Go from the first line below to the one with "This screenshot has height=546, width=971." and print each line exactly.
▬▬▬
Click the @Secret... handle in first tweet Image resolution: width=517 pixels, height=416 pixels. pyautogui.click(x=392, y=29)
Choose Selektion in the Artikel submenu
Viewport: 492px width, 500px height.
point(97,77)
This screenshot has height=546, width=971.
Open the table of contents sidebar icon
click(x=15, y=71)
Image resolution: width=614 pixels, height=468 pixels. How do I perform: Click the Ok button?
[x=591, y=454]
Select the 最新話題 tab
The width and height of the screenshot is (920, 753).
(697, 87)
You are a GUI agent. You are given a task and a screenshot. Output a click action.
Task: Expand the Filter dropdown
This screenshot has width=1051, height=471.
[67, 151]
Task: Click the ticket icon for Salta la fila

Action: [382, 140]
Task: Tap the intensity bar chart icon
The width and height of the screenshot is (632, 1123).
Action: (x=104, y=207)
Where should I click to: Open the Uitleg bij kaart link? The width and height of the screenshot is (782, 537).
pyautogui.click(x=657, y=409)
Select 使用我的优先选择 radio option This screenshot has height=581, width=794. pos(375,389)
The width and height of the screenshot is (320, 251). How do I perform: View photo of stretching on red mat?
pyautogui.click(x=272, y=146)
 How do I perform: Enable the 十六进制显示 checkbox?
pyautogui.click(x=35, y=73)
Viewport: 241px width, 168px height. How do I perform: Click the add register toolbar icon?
▬▬▬
■ Written solution:
Click the @Secret... handle in first tweet Image resolution: width=517 pixels, height=416 pixels. pyautogui.click(x=392, y=29)
Choose Selektion in the Artikel submenu
Viewport: 492px width, 500px height.
point(97,77)
This screenshot has height=546, width=971.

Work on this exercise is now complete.